The TypeScript compiler generates declaration files for all the code it compiles if enabled in tsconfig.json.

TypeScript Code Generation

TypeScript Compilation Process: From Source Code to JavaScript, Declaration Files, and Source Maps

What is The TypeScript Compiler API?

The TypeScript Compiler API is an integral part of the TypeScript compiler that exposes various functionalities, enabling you to interact with the compiler programmatically to do stuff like

  1. Manual type checking.
  2. Code generation.
  3. Transform TypeScript code at a granular level.

and more.

TypeScript Compiler API is a lot of interfaces, functions, and classes.

Why would you use the Typescript Compiler API?

Using the TypeScript Compiler API has several benefits, particularly for those interested in building tools around TypeScript. You could utilize the API

  1. Write a Language Service Plugin
  2. To do Static Code Analysis
  3. Or even to build a DSL (Domain Specific Language).
  4. Custom Pre/Post build scripts.
  5. Code Modification/Migration.
  6. Use it as a Front-End for other low-level languages.

Angular recently introduced the Standalone Components, which is a new way to write Angular components without the need to create a module. Angular team created a migration script that does this automatically, and it's using the Typescript Compiler API.

There are a few interesting projects that utilize the Typescript Compiler API, such as:

Use Case: Enforce One Class Per File

You're going to use the Typescript Compiler API to enforce one class per file.

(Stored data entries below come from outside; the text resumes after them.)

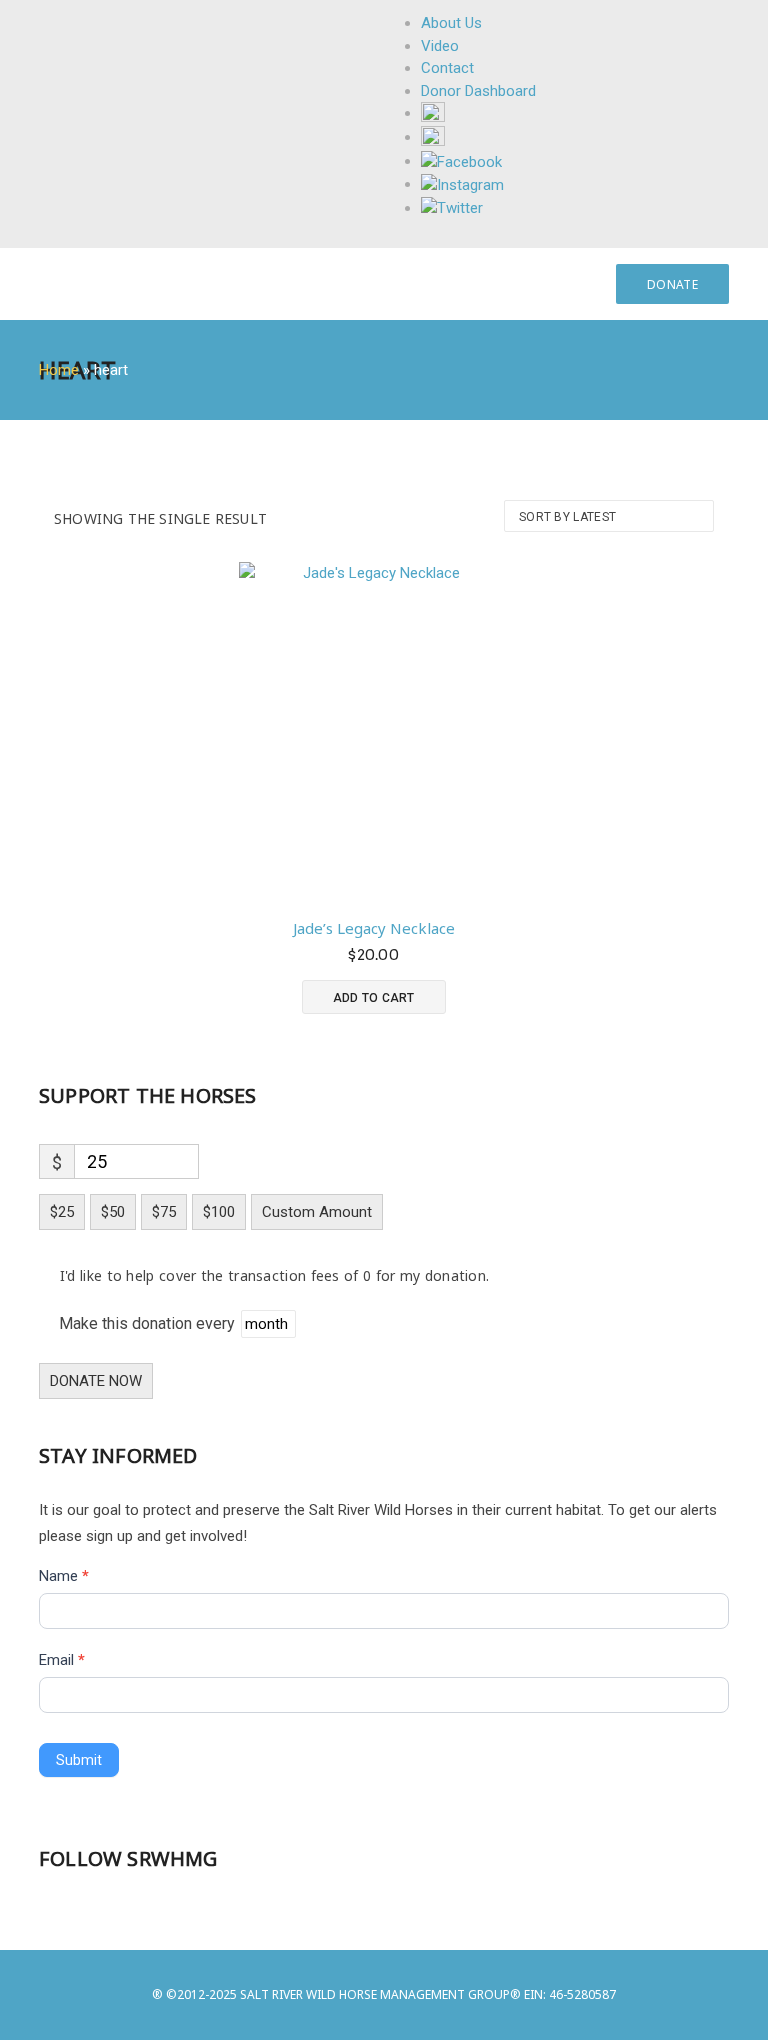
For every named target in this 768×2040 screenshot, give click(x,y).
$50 (113, 1212)
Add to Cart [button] (374, 998)
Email (62, 1660)
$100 (219, 1212)
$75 (164, 1212)
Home (59, 370)
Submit (79, 1760)
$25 (62, 1212)
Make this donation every (149, 1323)
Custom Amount (317, 1212)
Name (64, 1576)
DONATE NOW (96, 1381)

This is a common rule that is used in many codebases.

It might be a bit confusing at first, but don't worry, It'll get simpler as you go.

Hint: I strongly recommend you check the code again before going to the next use case.

const tsconfigPath = './tsconfig.json'; // path to your tsconfig.json
const tsConfigParseResult = parseTsConfig(tsconfigPath);
const program = ts.createProgram({
  options: tsConfigParseResult.options,
  rootNames: tsConfigParseResult.fileNames,
  projectReferences: tsConfigParseResult.projectReferences,
  configFileParsingDiagnostics: tsConfigParseResult.errors,
});

/**
 * Apply class per file rule
 */
function classPerFile(file: ts.SourceFile) {
  const classList: ts.ClassDeclaration[] = [];

  // file.forEachChild is a function that takes a callback and
  // calls it for each direct child of the node

  // Loops over all nodes in the file and push classes to classList
  file.forEachChild(node => {
    if (ts.isClassDeclaration(node)) {
      classList.push(node);
    }
  });

  // If there is more than one class in the file, throw an error
  if (classList.length > 1) {
    throw new Error(`
      Only one class per file is allowed.
      Found ${classList.length} classes in ${file.fileName}
      File: ${file.fileName}
	`);
  }
}

const files = program.getSourceFiles();

// Loops over all files in the program and apply classPerFile rule
files
  .filter(file => !file.isDeclarationFile)
  .forEach(file => classPerFile(file));

In this code you're doing the following:

  1. Create a program from tsconfig so you've access to all files in the project.
  2. Loop over all files in the program and apply the rule.
  3. The rule is simple, if there is more than one class in the file, throw an error.

Demo for this use case: To run this code, open the terminal at the bottom and run "npx ts-node ./use-cases/enforce-one-class-per-file/"

Let's break it down, there are a few key terms that you need to know:

  • Program
  • Source File
  • Node
  • Declaration

TypeScript Program

When working with the TypeScript Compiler, one of the central elements you'll encounter is the Program object. This object serves as the starting point for many of the operations you might want to perform, like type checking, emitting output files, or transforming the source code.

The Program is created using the ts.createProgram function, which can accept a variety of configuration options, such as

  • options: These are the compiler options that guide how the TypeScript Compiler will behave. This could include settings like the target ECMAScript version, module resolution strategy, and whether to include type-checking errors, among others.
  • rootNames: This property specifies the entry files for the program. It is an array of filenames (.ts) that act as the roots from which the TypeScript Compiler will begin its operations.
  • projectReferences: If your TypeScript project consists of multiple sub-projects that reference each other, this property is used to manage those relationships.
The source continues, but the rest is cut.